11/2017 | Nat Neurosci   IF 21.1
Synapse-specific astrocyte gating of amygdala-related behavior.
Martin-Fernandez M, Jamison S, Robin LM, Zhao Z, Martin ED, Aguilar J, Benneyworth MA, Marsicano G, Araque A

The amygdala plays key roles in fear and anxiety. Studies of the amygdala have largely focused on neuronal function and connectivity. Astrocytes functionally interact with neurons, but their role in the amygdala remains largely unknown. We show that astrocytes in the medial subdivision of the central amygdala (CeM) determine the synaptic and behavioral outputs of amygdala circuits. To investigate the role of astrocytes in amygdala-related behavior and identify the underlying synaptic mechanisms, we used exogenous or endogenous signaling to selectively activate CeM astrocytes.
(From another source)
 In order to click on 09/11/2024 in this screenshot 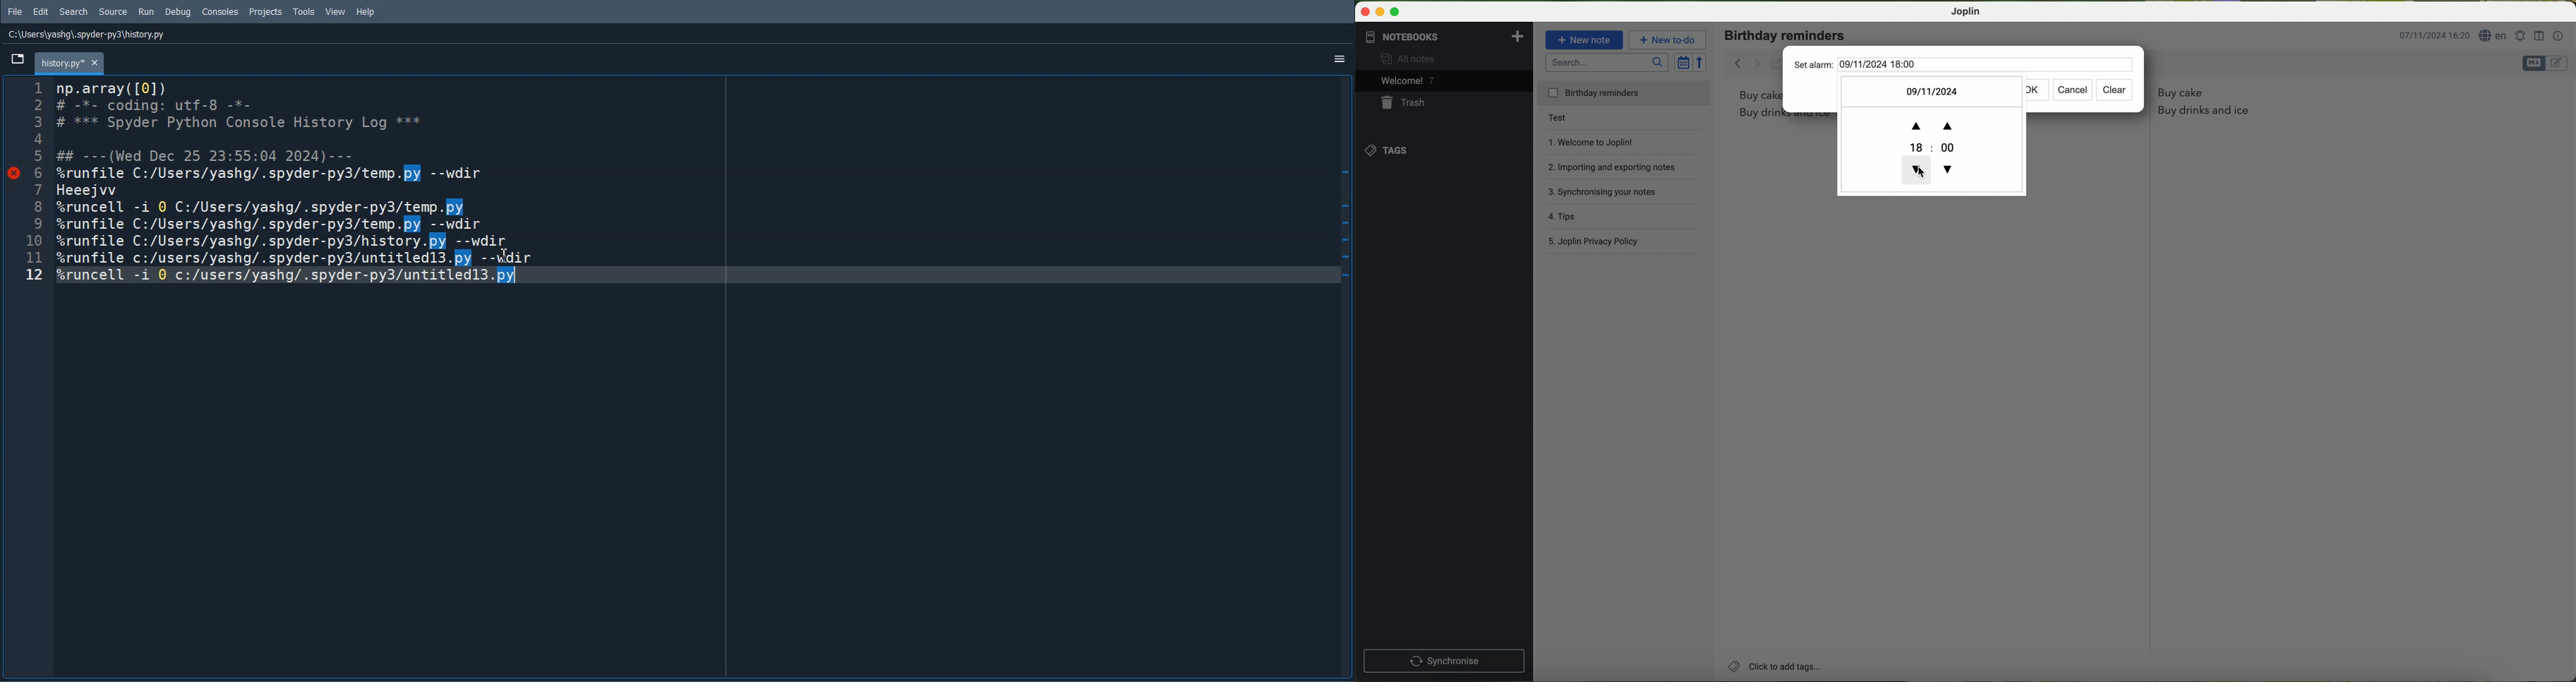, I will do `click(1939, 89)`.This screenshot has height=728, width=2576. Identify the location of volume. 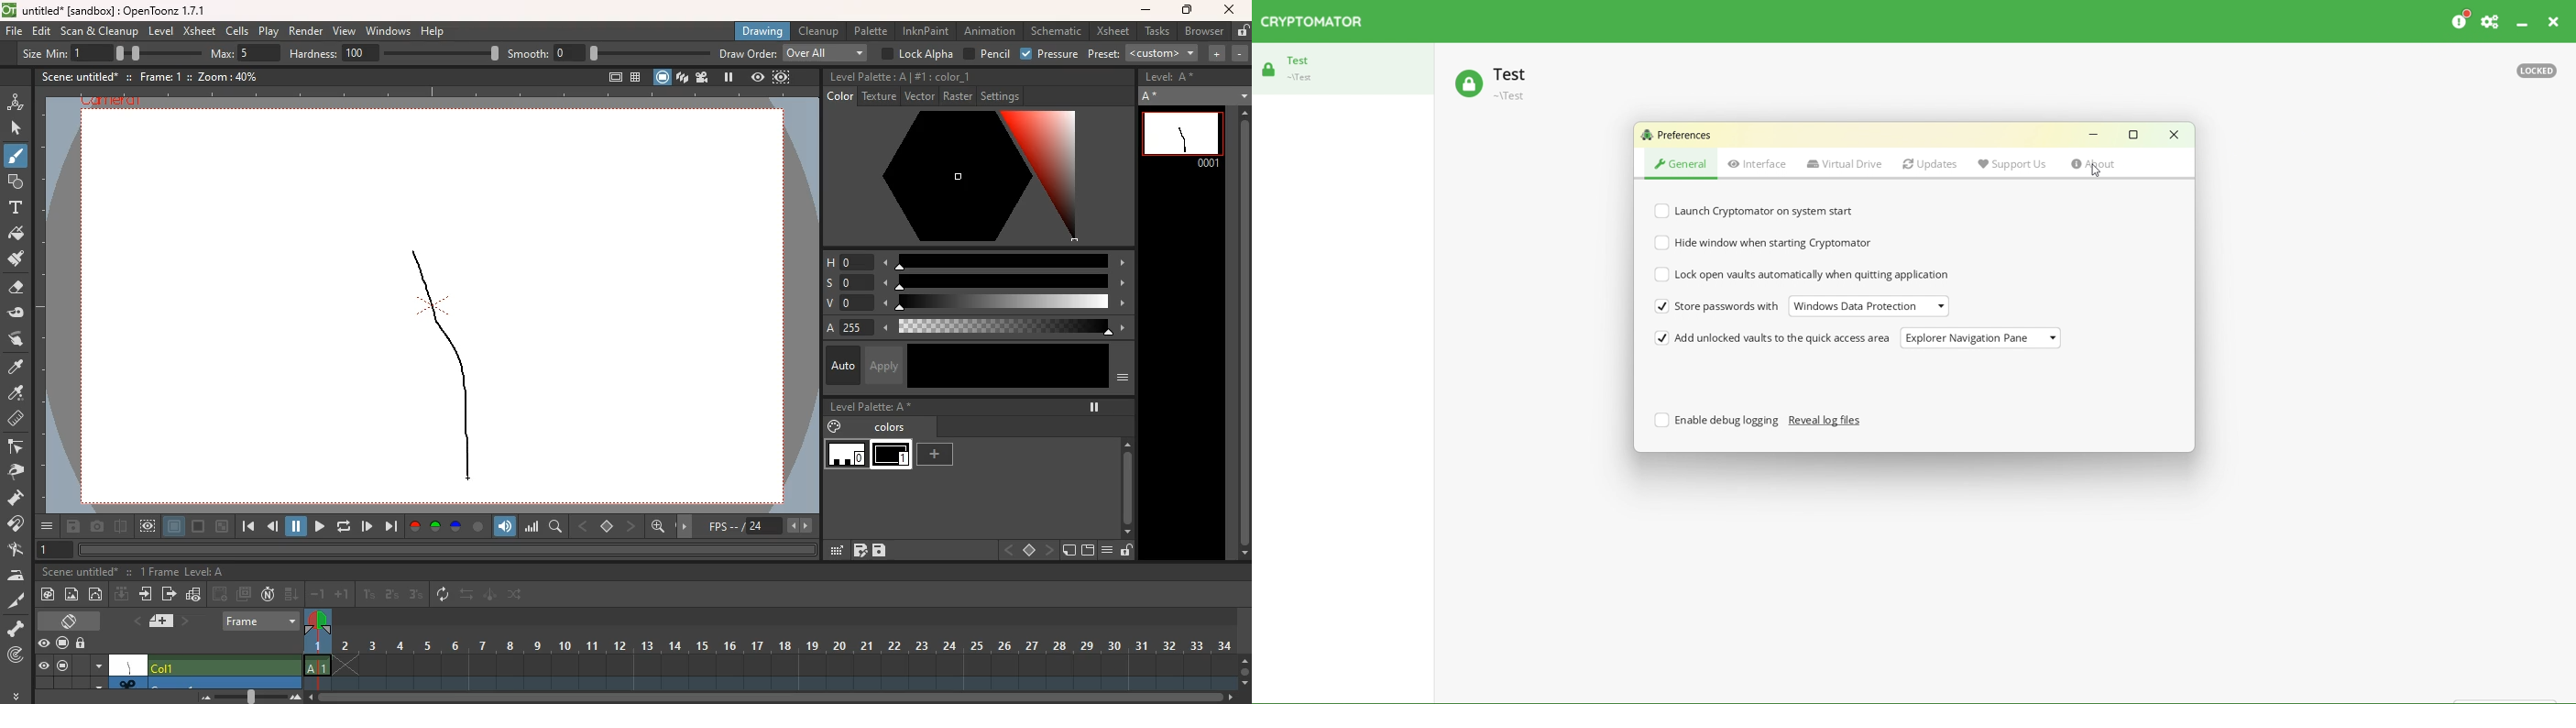
(507, 525).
Astrocytes depressed excitatory synapses from basolateral amygdala via A1 adenosine receptor activation and enhanced inhibitory synapses from the lateral subdivision of the central amygdala via A2A receptor activation. Furthermore, astrocytic activation decreased the firing rate of CeM neurons and reduced fear expression in a fear-conditioning paradigm. Therefore, we conclude that astrocyte activity determines fear responses by selectively regulating specific synapses, which indicates that animal behavior results from the coordinated activity of neurons and astrocytes.